The fair of course featured plenty of farm implements, crafts and country games. We kids demonstrated at the 4-H booths: my sisters having sewed their own dresses, and me having made a cutting board for the woodworking booth. Firefighters raced up poles. Kids took turns trying to catch a greased pig (I failed)—man could that pig run! At night, the demolition derby was the main attraction, with Miss Becky Smith getting shot out of a cannon as the opener. With the last wrecked automobile limping across the field and the echoes of revelry receding, we tramped back to our car, having exhausted every second of summer.

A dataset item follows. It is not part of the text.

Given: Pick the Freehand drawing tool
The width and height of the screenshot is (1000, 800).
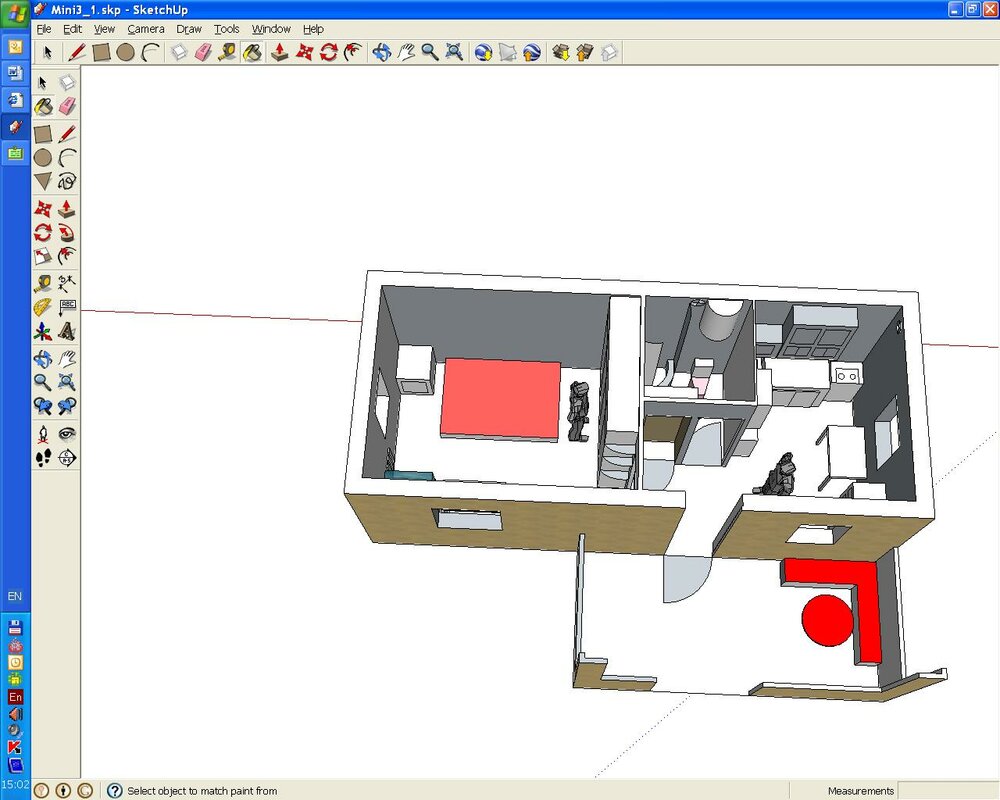Looking at the screenshot, I should [67, 182].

Is it any surprise that years later, I would run away to the fair? OK, if not the actual fair, then the festival: I joined the production circuit of Seattle’s great seasonal events: NW Folklife, the Seattle International Children’s Festival (RIP), Bumbershoot. Eventually I worked on the curatorial team for Bumbershoot—can you understand why Tesla coils and fire-sculpture, a bike circus, and a vegetable parade ended up at that festival? And along the way I produced my own events (such as The Seattle Poetry Circus/ Seattle Poetry Festival), and helped open a full-fledged theatre and arts center.

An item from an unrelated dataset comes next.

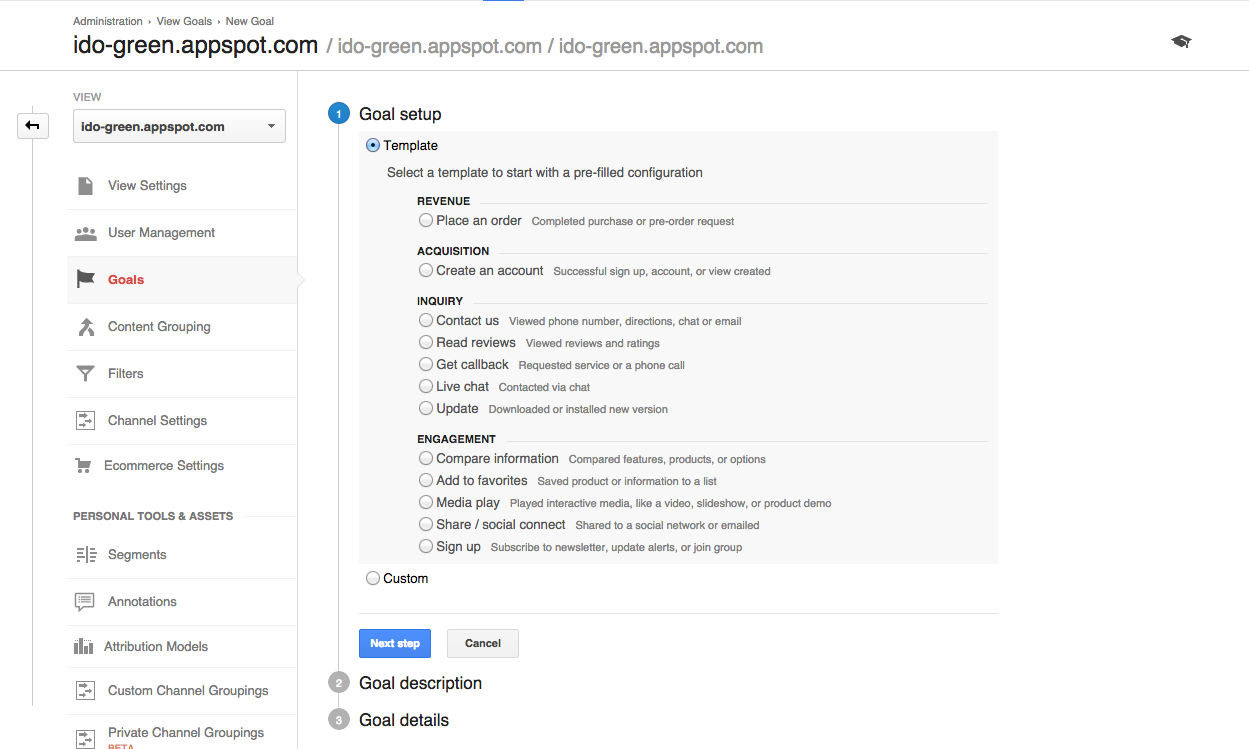Select the Place an order template
Viewport: 1249px width, 749px height.
pyautogui.click(x=426, y=220)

Attending the state fair remained an annual pastime, but it didn’t occur to me for some time to make any explicit connections, which I finally did in a production for the Seattle Fringe Theater Festival in 2003. “Fringe the Puyallup” was born, featuring over 50 writers, videographers, actors, directors, production staff, and a live band! From the show’s program:
Ladies and Gentlemen! What you are about to see defies description as conventional (or sane) “theatre.” What you are about to see did not exist nine days ago: the scripts, the video, the set, were all mere possibilities inherent in two coincidentally concurrent spectacles, namely the 104th Western Washington Fair, and the 13th Annual Seattle Fringe Theatre Festival.
And so, on a mission of cultural reconnaissance, teams of writers and videographers set out to document, extrapolate, and interweave, in a most immediate sense, our most esoteric and popular traditions--theatre and the fair (you decide which is which)--without the luxurious filter of time.

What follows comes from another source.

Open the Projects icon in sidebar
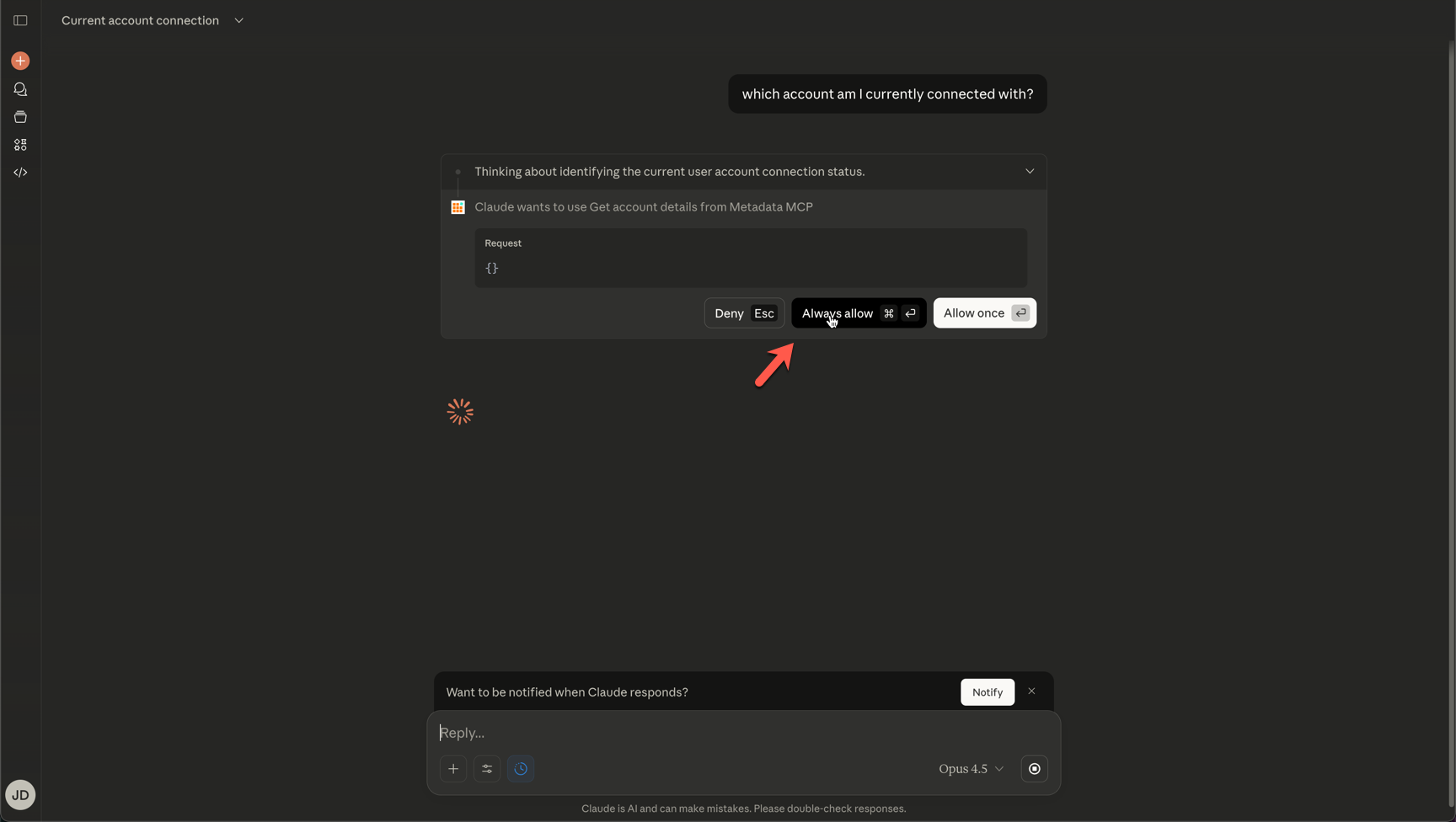 click(20, 117)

Here are five messages cribbed from the swirling night of neon, and the long echo of 1.4 million visitors to this year’s Fair, presented in that oldest of performance media, the theatre.
From my memory: a plain set Jeb Lewis helped me design, with three small rear-projection screens featuring footage from the fair, and some interchangeable props: for one play, a couple of chairs as a carnival ride. For another, pallets as an animal stall. Within the simplicity, five short plays, including a surreal tale involving the hypnotist and the cookware vendor (by Heidi Darchuk), and another, a poignant visitation of the Fairground’s true history as an internment camp for Japanese-American citizens during World War II (by Tim Barr).
The dark theater held all these stories and more: who knew the paint in the lobby was barely dry when we opened? Who knew that this would be the last Fringe Festival for many years, as it was going bankrupt? Who knew that I’d end up marrying Amy Baranski whom I met there at the Capitol Hill Arts Center?
Somewhere in a basement crate now I have the mini-DV tapes, footage of smeary lights and night sounds of the fair some 16 years ago. And a handful of printed posters too. But our production crew was simply too exhausted after documenting over a week of the fair and creating new material to document the production itself. So like the best theater—or fair—the truth of it remains in the moments, the moments told on stage, the moments of people coming together to celebrate end of seasons, the beginnings of new stories, together.